Acusan a Marco Rubio de lógica nazi y gangsteril tras señalar a Maduro como fugitivo

El régimen de Nicolás Maduro respondió con dureza a las recientes declaraciones del secretario de Estado de Estados Unidos, Marco Rubio, quien durante una visita a Quito calificó al mandatario venezolano como un “fugitivo de la justicia estadounidense” por delitos de narcotráfico. El canciller Yván Gil rechazó las acusaciones y aseguró que el funcionario norteamericano recurre a una “lógica nazi y gangsteril” para desacreditar los informes internacionales que respaldan la lucha de Venezuela contra el crimen organizado.

Defensa con datos de la ONU

Gil sostuvo que Rubio ignora deliberadamente los reportes de la Oficina de las Naciones Unidas contra la Droga y el Delito (UNODC), los cuales ubican la participación de Venezuela en apenas un 5 % del tráfico mundial de estupefacientes. Afirmó, además, que el país no posee cultivos ilícitos desde hace décadas y que mantiene operativos permanentes contra las mafias del narcotráfico.

“Rubio no solo ataca a Venezuela, también agrede a la ONU y desacredita la evidencia científica con el único propósito de inventar enemigos y fomentar el odio”, dijo el canciller, quien acusó a Washington de usar este tipo de discursos para ocultar sus propios fracasos internos.

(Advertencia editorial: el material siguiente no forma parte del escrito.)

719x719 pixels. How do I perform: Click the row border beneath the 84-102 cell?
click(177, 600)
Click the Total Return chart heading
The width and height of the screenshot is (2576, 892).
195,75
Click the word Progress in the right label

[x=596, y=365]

El contexto de la gira de Rubio

Las declaraciones del secretario de Estado se produjeron durante su visita oficial a Ecuador, donde además de acusar a Maduro, incluyó a las bandas Los Lobos y Los Choneros en la lista de organizaciones terroristas. Rubio también anunció un paquete de casi 20 millones de dólares en asistencia para reforzar la seguridad ecuatoriana y sugirió la posibilidad de instalar bases militares estadounidenses en la región, algo que Caracas considera una amenaza directa.

Choque diplomático creciente

El Gobierno venezolano denunció que las palabras de Rubio forman parte de una “estrategia de guerra psicológica y política” contra Caracas. “Se pretende construir una narrativa falsa que criminaliza a Venezuela y, al mismo tiempo, justifica intervenciones extranjeras en América Latina”, afirmó Gil.

Por su parte, Rubio insistió en que el régimen de Maduro representa un peligro para la seguridad regional y reafirmó que seguirá impulsando sanciones y medidas diplomáticas hasta que, según dijo, “Venezuela vuelva a la senda democrática”.

Tensiones regionales

El cruce de acusaciones se suma a un clima de creciente tensión entre Caracas y Washington, en momentos en que Venezuela acusa a Estados Unidos de manipular pruebas sobre el narcotráfico y de alentar operaciones militares conjuntas en Sudamérica. Rusia y otros aliados de Maduro ya han advertido que una eventual presencia militar norteamericana en Ecuador incrementaría la inestabilidad regional.